Even as the risk appetite in the West is on the rise and US manufacturing activity is gaining momentum, gold prices may take a cue from India’s policy on imports, according to experts at S&P Dow Jones Indices.

The experts at S&P DJI noted that gold as a safe haven investment instrument was slowly losing sheen on account of tapering programme by the US Federal Reserve and improvement in the investment environment. Investors used gold as a store of value in the instances of crisis or inflation to safeguard the real value of the investments.

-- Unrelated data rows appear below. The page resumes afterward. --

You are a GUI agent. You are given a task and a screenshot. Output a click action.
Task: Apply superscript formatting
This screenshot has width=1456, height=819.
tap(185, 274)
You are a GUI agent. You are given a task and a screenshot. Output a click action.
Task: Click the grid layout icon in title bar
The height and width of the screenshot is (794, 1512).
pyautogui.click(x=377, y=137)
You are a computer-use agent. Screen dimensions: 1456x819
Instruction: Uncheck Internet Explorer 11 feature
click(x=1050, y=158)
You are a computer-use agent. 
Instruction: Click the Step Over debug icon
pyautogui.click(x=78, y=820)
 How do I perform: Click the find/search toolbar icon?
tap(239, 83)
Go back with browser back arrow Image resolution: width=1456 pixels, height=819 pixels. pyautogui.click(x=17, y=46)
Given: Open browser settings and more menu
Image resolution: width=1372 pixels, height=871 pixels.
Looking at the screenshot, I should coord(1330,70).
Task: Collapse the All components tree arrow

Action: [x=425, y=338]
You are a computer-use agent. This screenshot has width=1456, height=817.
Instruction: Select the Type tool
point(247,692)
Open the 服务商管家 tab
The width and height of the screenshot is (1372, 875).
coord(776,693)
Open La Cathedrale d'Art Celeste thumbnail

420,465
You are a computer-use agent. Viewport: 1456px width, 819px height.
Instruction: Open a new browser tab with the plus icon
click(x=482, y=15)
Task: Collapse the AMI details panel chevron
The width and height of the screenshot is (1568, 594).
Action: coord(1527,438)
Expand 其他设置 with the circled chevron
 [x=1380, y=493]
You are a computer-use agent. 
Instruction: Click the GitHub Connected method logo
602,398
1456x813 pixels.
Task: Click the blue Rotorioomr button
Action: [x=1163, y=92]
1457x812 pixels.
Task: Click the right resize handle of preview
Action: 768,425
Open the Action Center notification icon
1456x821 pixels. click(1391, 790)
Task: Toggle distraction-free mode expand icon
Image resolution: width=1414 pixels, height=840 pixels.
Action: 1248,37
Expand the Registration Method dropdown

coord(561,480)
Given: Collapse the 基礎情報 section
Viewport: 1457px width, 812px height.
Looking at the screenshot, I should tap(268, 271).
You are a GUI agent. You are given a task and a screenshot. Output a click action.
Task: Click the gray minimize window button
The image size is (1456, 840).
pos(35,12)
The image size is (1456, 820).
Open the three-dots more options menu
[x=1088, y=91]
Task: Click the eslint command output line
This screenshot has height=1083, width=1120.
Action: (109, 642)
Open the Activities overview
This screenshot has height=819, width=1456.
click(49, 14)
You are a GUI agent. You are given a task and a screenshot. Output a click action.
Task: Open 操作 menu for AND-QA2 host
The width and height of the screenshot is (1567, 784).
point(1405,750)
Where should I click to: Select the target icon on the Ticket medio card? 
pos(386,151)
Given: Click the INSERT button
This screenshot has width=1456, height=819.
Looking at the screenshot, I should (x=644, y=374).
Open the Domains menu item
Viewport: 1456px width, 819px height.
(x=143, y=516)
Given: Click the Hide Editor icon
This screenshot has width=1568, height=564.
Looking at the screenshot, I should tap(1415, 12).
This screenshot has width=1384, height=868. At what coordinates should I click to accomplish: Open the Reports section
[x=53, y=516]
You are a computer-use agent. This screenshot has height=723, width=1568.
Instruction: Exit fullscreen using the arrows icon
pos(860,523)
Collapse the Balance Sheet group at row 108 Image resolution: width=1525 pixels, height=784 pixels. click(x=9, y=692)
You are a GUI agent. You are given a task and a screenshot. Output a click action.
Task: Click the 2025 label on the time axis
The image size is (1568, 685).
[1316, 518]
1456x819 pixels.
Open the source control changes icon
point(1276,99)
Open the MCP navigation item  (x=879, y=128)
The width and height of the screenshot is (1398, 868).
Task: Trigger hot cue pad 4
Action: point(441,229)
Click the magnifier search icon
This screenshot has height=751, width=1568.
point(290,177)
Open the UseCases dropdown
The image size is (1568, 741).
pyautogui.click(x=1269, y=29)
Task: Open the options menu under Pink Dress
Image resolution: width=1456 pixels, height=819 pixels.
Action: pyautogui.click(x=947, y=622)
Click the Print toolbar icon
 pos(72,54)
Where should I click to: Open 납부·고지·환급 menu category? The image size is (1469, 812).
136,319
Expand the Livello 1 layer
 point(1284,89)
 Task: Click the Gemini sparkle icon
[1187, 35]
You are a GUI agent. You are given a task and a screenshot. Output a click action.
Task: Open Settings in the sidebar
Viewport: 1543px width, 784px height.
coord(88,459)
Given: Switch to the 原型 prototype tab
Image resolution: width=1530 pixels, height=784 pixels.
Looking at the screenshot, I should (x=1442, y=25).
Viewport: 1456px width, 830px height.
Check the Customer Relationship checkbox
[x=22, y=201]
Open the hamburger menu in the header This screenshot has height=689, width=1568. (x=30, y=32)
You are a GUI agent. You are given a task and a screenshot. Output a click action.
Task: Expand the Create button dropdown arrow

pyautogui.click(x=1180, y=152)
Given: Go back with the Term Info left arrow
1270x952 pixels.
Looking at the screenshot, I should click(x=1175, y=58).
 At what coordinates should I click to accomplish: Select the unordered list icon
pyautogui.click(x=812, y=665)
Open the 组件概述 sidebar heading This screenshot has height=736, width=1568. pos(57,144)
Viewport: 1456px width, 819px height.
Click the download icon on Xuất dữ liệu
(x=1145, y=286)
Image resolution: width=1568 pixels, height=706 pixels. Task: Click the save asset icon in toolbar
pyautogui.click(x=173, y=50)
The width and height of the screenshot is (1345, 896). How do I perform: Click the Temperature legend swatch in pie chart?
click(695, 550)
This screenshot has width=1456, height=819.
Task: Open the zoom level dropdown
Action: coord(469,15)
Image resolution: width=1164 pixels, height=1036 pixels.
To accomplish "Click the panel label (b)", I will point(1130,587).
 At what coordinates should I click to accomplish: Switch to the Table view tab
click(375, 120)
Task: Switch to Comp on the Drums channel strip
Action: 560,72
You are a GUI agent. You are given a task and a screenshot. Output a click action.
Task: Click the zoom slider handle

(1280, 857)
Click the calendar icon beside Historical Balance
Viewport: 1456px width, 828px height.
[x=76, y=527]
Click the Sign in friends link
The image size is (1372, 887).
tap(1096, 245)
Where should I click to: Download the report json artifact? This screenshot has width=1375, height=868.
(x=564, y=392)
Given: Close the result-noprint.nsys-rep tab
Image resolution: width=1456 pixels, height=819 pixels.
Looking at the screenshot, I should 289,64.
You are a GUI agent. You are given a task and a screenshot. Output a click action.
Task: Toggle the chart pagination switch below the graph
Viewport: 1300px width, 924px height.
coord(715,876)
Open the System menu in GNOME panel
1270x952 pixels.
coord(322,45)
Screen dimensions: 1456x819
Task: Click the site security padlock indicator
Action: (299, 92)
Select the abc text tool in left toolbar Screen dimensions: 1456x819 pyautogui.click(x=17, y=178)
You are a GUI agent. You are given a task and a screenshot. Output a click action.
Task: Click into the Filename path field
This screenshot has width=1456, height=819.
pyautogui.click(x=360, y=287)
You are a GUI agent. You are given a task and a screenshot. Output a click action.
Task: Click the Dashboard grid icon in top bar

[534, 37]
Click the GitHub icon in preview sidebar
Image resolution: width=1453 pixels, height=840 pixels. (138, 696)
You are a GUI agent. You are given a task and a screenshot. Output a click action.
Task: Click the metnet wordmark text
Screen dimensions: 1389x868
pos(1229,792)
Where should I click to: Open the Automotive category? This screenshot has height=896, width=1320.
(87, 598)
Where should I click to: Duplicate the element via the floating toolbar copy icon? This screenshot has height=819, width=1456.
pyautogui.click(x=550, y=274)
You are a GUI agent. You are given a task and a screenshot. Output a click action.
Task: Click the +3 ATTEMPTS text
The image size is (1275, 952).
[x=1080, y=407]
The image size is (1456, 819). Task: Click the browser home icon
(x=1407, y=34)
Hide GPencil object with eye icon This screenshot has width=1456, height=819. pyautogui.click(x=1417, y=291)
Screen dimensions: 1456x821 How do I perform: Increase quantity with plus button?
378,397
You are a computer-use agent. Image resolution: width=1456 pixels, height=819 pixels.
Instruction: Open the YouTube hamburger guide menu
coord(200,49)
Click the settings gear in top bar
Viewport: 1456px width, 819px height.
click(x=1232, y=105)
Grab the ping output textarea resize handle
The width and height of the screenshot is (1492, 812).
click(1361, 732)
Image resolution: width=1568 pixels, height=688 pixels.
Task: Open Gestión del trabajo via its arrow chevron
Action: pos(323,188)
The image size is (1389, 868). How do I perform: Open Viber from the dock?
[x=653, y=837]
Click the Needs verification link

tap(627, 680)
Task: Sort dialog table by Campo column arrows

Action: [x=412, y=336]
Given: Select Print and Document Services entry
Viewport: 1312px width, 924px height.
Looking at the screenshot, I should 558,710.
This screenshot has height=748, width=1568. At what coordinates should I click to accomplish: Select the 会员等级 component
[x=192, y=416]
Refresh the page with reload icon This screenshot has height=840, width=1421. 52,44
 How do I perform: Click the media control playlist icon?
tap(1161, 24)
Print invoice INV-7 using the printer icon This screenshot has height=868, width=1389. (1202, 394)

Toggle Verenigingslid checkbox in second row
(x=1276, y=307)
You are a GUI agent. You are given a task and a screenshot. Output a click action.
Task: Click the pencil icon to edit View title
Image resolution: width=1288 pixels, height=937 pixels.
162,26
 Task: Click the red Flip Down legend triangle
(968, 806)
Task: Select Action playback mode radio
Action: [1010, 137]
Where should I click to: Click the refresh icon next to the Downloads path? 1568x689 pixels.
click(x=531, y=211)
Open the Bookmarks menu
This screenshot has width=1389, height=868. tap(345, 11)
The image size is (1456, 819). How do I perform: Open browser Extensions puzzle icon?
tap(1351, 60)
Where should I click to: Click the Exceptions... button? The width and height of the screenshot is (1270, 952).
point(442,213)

“As the Fed tapers, the risk-off environment is subsiding with a potentially improving US economy and stronger dollar, so the demand for gold as a safe haven has declined putting pressure on the price,” Jodie Gunzberg, Director – Commodities, S&P Dow Jones Indices told Business Line in an emailed response.

According to Gunzberg, factors such as Indian imports or Chinese local premiums may hold the key to future gold price movement.

“Gold may get support if Indian imports improve from lesser restrictions or if the Chinese local premiums increased to about double their current $3 levels over the global benchmark,” maintained Gunzberg.

International spot gold fell to $1,260 an ounce on Wednesday in Singapore, which sets the market trend for Asia. Spot gold dropped to $1,260.74 an ounce, its weakest since February 7.

In India, standard gold hit 10-month low of ₹27,535 per 10 grams in Mumbai markets.

Global crisis

Traditionally, gold prices hold direct correlation with global crisis such as financial turmoil or geographical tensions. Recent spikes in gold prices were seen during the tensions between Ukraine and Russia.

Gold prices had touched $1,382 an ounce in mid-March from the lows of $1,245.90 an ounce reported on January 31. According to S&P DJI expert, anytime an outside force interferes with the supply and demand equilibrium, there is an impact on gold prices.

“India’s restriction on gold imports has had an adverse effect on the price of gold by fundamentally enlarging the supply pool in circulation – or in other words – restricting demand from the world’s second largest consumer,” said Gunzberg.